O que a história mostra
Um caso histórico que pode ser comparado ao crescimento da economia brasileira em abril é o crescimento da economia em 2010. Nesse ano, a economia brasileira cresceu 7,5%, impulsionada pelo setor de serviços e pela produção industrial. No entanto, o crescimento da economia em 2010 foi acompanhado por um aumento na inflação, o que levou o Banco Central a aumentar os juros.
Outro caso histórico que pode ser comparado é o choque de preço do petróleo em 2014. Nesse ano, o preço do petróleo caiu 50%, o que afetou a economia brasileira e reduziu as margens das empresas do setor de energia. No entanto, a economia brasileira se recuperou em 2015, impulsionada pelo setor de serviços e pela produção industrial.

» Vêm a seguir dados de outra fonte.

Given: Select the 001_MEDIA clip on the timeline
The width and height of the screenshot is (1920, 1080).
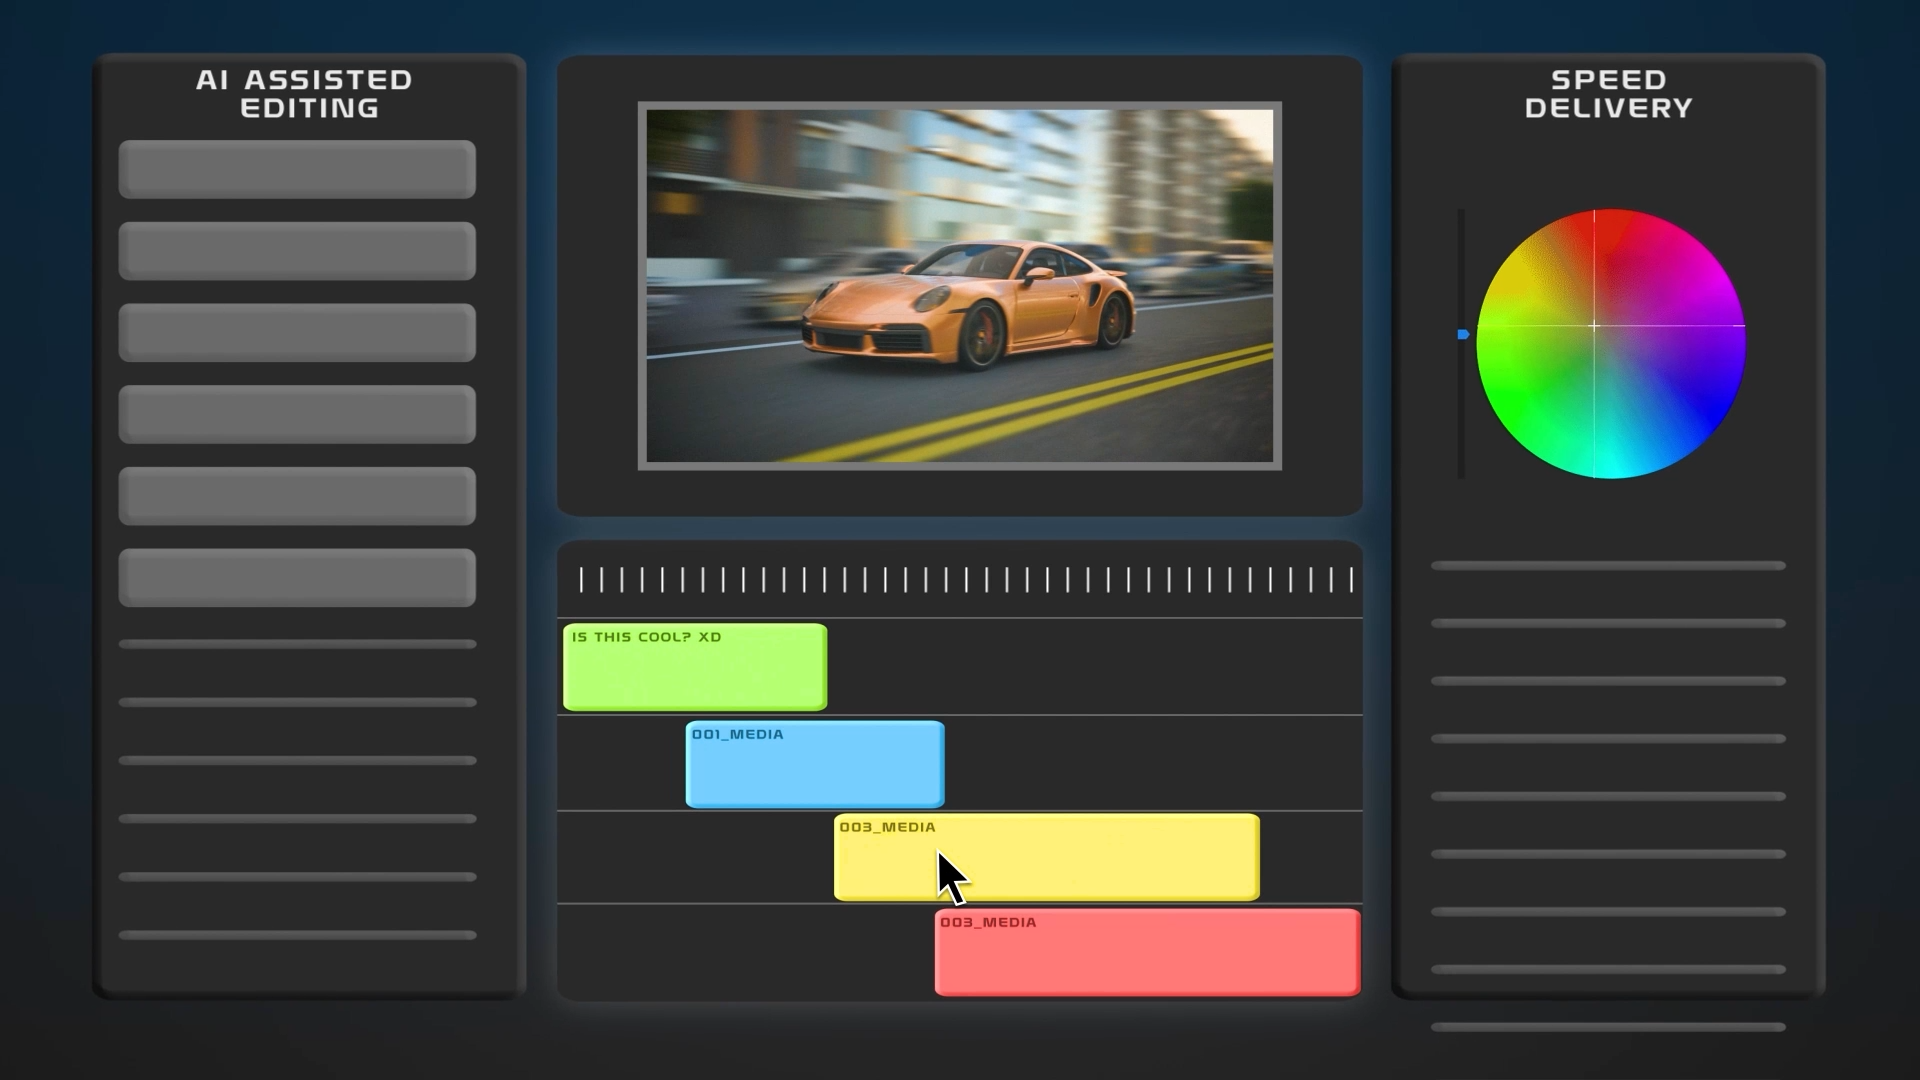Looking at the screenshot, I should 813,764.

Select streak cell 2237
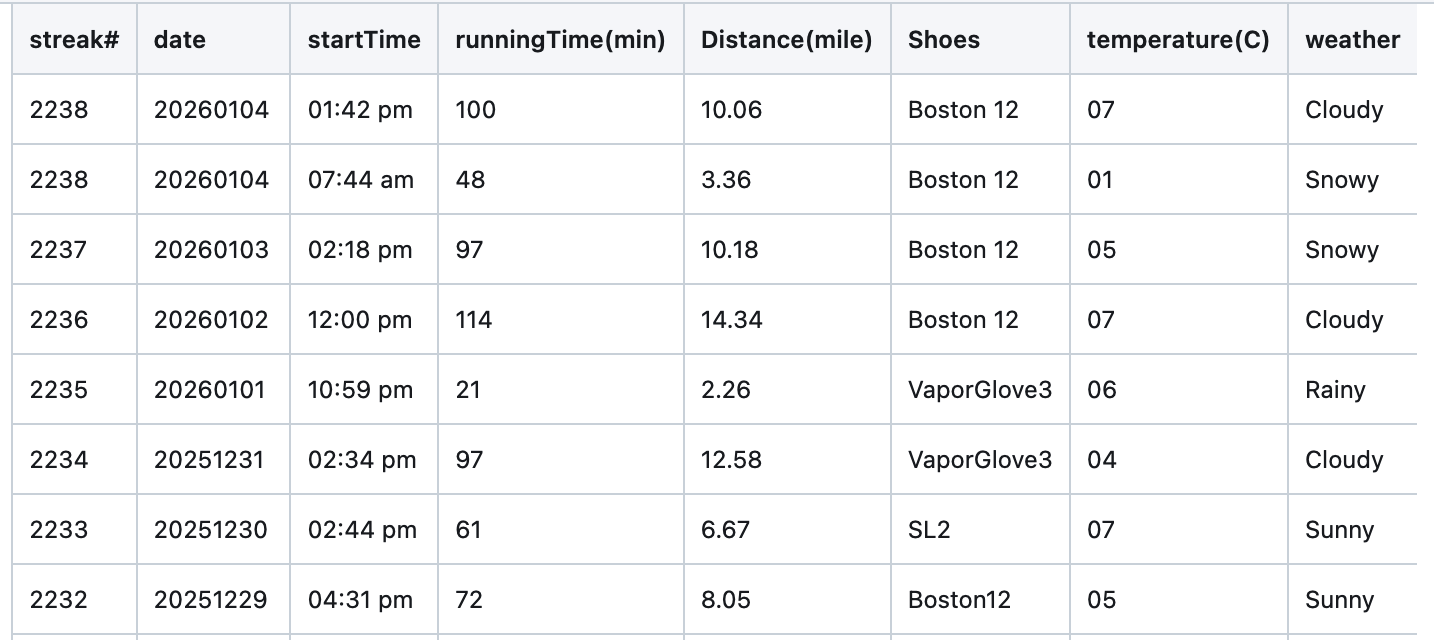(x=59, y=250)
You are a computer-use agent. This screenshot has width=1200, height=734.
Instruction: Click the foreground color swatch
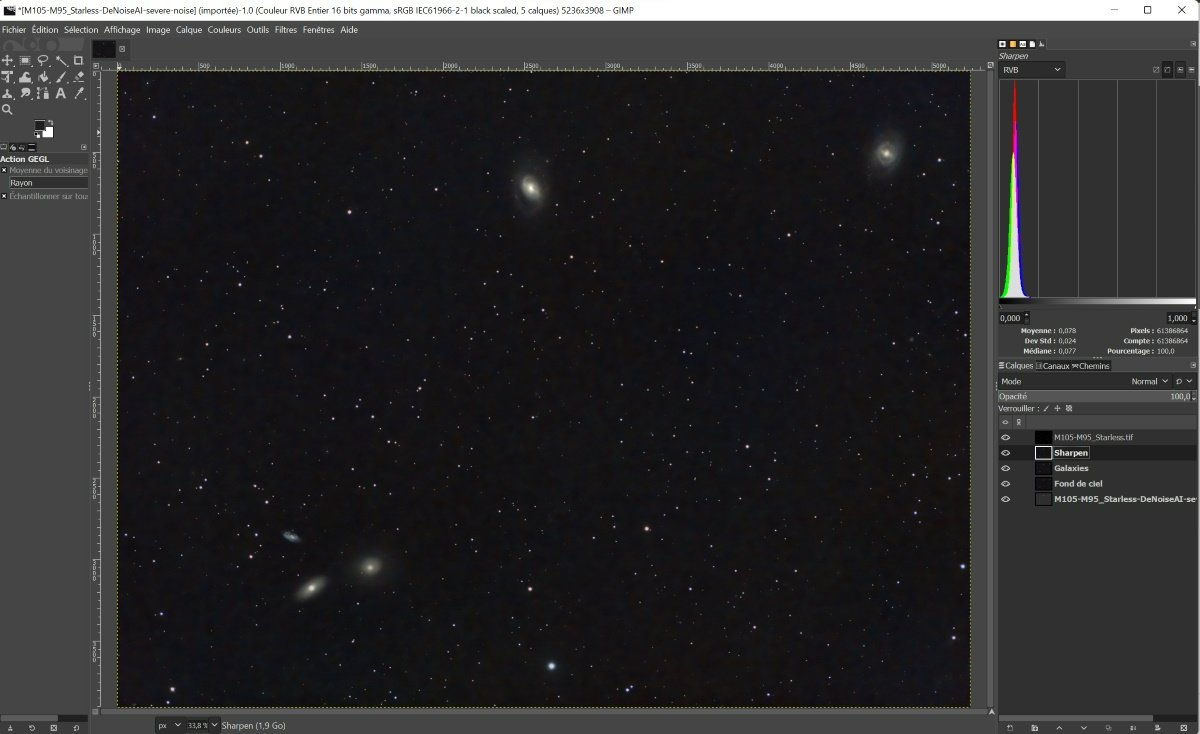pos(41,127)
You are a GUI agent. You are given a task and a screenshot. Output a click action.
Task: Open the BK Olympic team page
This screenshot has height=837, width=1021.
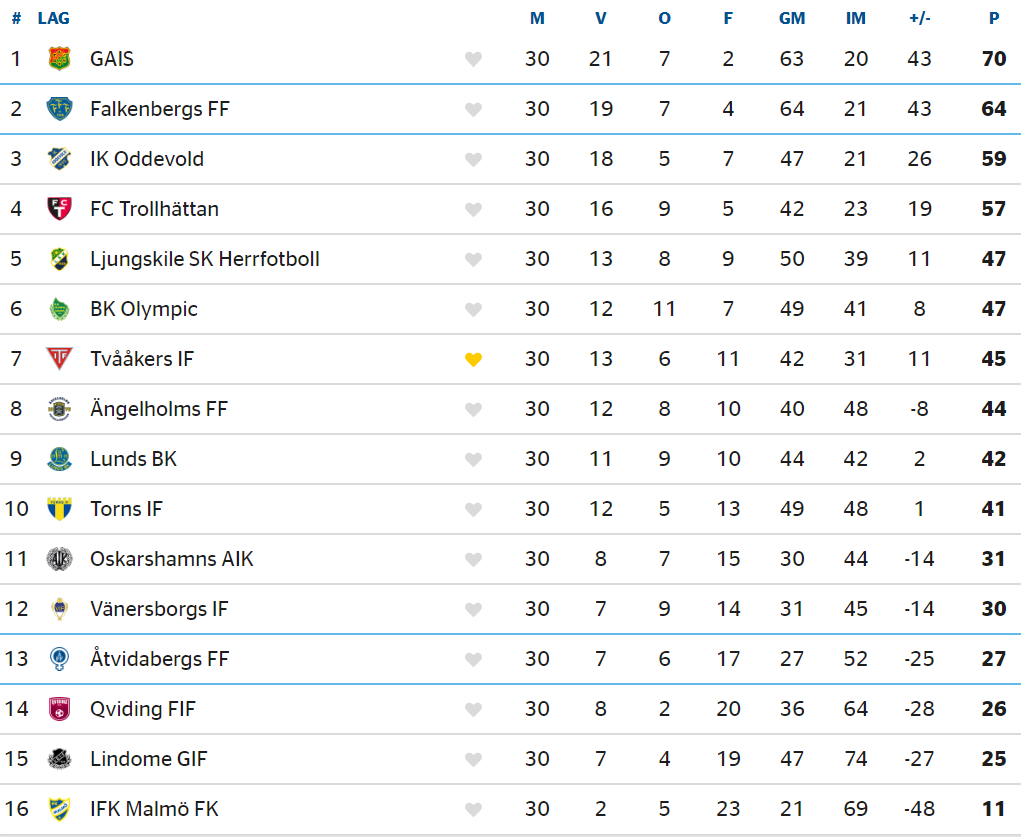pos(144,309)
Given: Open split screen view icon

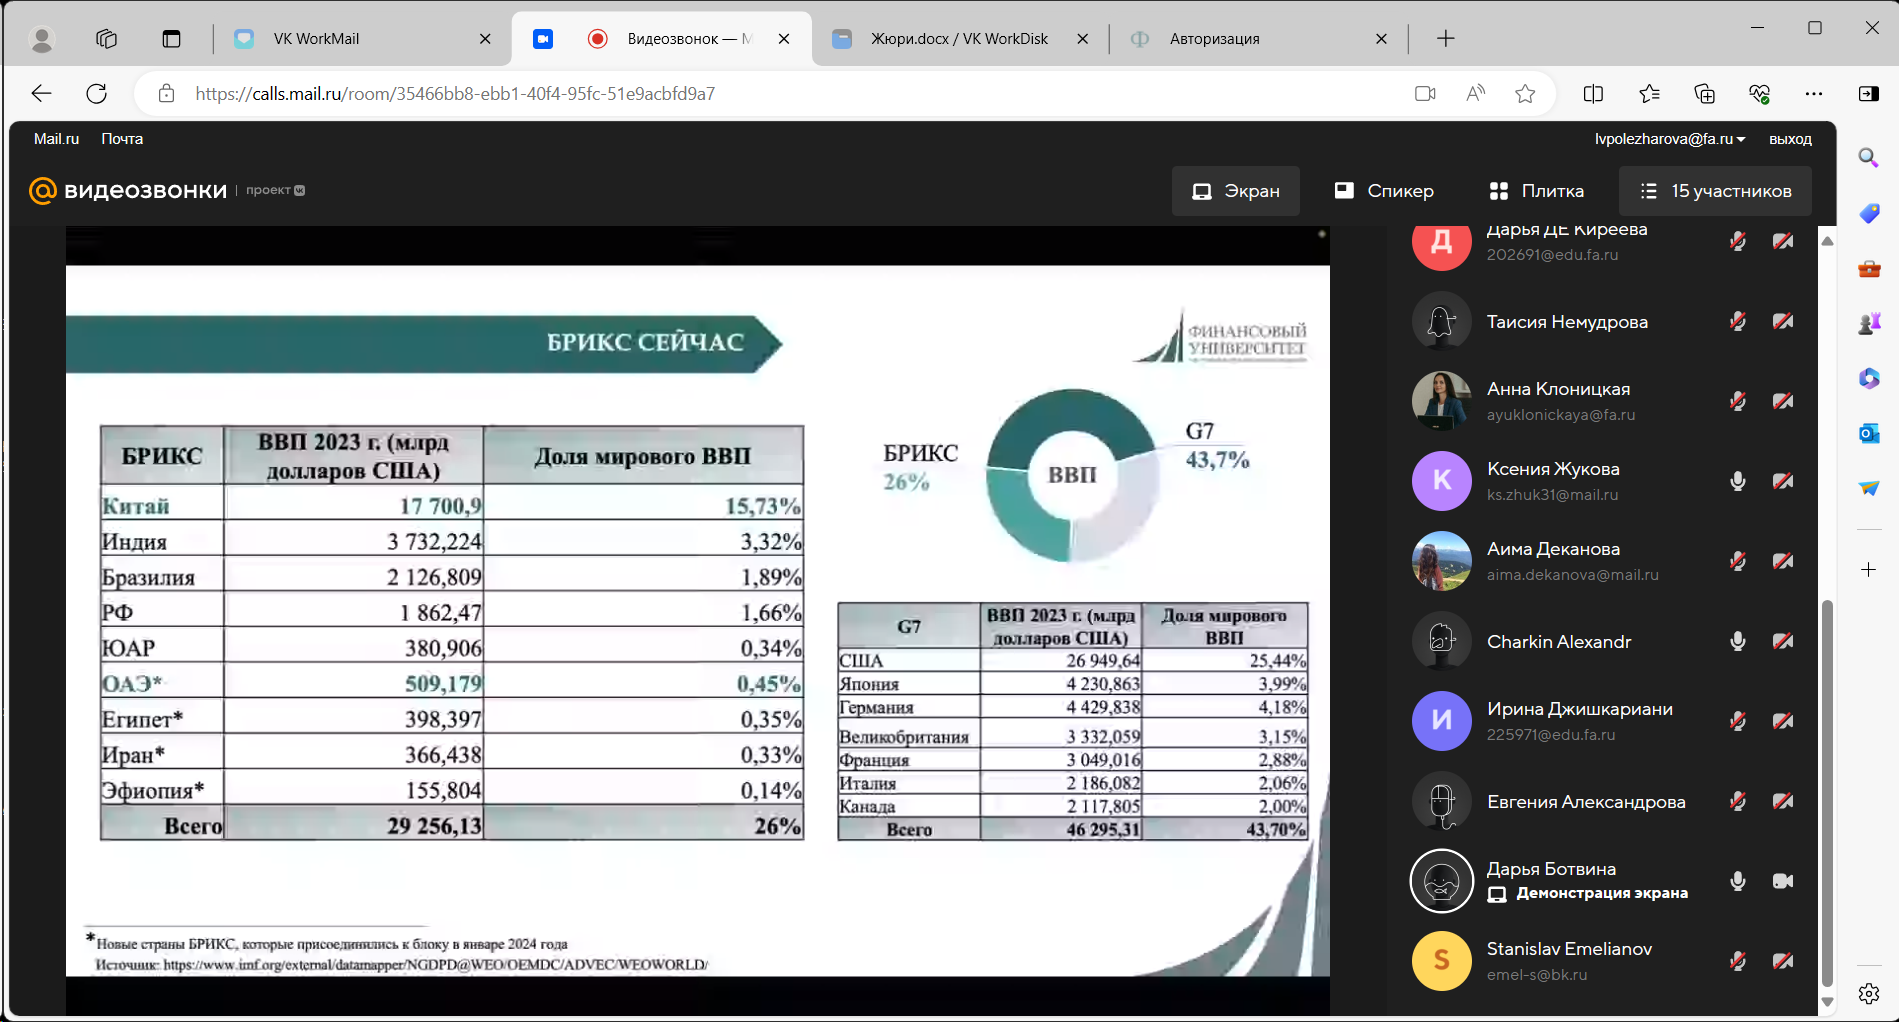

Esses casos históricos mostram que a economia brasileira pode ser afetada por choques externos, como o choque de preço do petróleo, e que o crescimento da economia pode ser acompanhado por um aumento na inflação. No entanto, a economia brasileira também pode se recuperar rapidamente, impulsionada pelo setor de serviços e pela produção industrial.
O que monitorar agora
Os investidores devem monitorar os seguintes indicadores para avaliar o impacto do crescimento da economia brasileira em abril:
- O crescimento da produção industrial, que pode ser afetado pelo choque de preço do petróleo e pela política monetária do Banco Central.
- A inflação, que pode ser afetada pelo crescimento da economia e pela política monetária do Banco Central.
- O risco de crédito corporativo, que pode ser afetado pelo crescimento da economia e pela política monetária do Banco Central.
- O preço por lucro (P/L) das empresas brasileiras, que pode ser afetado pelo crescimento da economia e pela política monetária do Banco Central.
- O valor patrimonial ajustado (VPA) das empresas, que pode ser afetado pelo crescimento da economia e pela política monetária do Banco Central.
Além disso, os investidores devem monitorar as notícias econômicas e políticas, pois elas podem afetar a economia brasileira e as empresas. É importante ter uma visão de longo prazo e não se deixar levar por flutuações de curto prazo no mercado.